Some 68.8% of US equity managers lagged the S&P Composite 1500 over the one-year period to 31 December 2018, the fourth worst year on record for active managers behind 2014, 2011 and 2015.
Furthermore, for the ninth year in a row, the majority of large-cap funds underperformed the S&P 500, with just 35.5% outperforming the benchmark.
Small-cap managers also struggled in the more volatile market last year with 68.5% of funds falling behind the S&P SmallCap 600. Small-cap value and small-cap core funds were particularly poor with just 16.7% and 12.4% of managers outperforming their benchmarks, respectively.
Aye Soe, managing director, global research and design, at SPDJI and co-author of the report, said the results highlight that heightened market volatility does not necessarily result in improved relative performance for active managers.
A bright spot for active management was in US mid-cap funds for the second consecutive year with 84.4% of managers beating the S&P MidCap 400 Growth.

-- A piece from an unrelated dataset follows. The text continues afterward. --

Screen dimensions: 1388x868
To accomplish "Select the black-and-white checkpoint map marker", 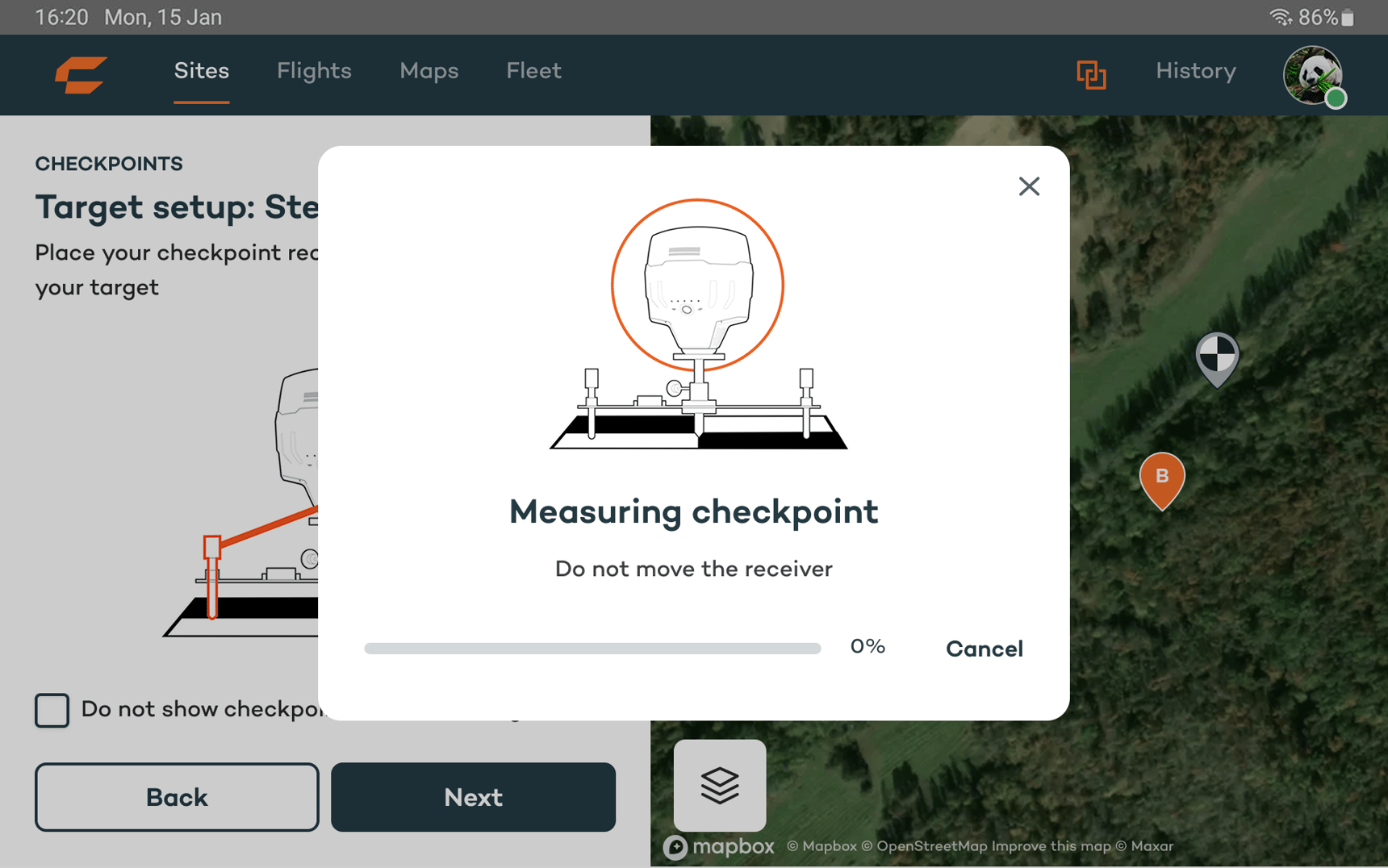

Meanwhile, US large-cap value funds also performed well with 54% beating the S&P 500 Value.
It was a challenging year for international equity funds as well, with 70.6% of global funds underperforming the S&P Global 1200, while 78.1% emerging market funds failed to beat the S&P/IFCI Composite index.
In the fixed income space, short-dated funds struggled amid uncertainty over the future of Federal Reserve policy with 87% of government short funds underperforming the Barclays US Government (1-3 Year) index last year.
However, there was a dramatic improvement in performance towards the longer end of the curve in 2018 with 83% of government long managers beating their benchmark and 90.9% of investment-grade long funds outperforming theirs.
Results for SPDJI's SPIVA Europe scorecard are expected to be revealed in early April.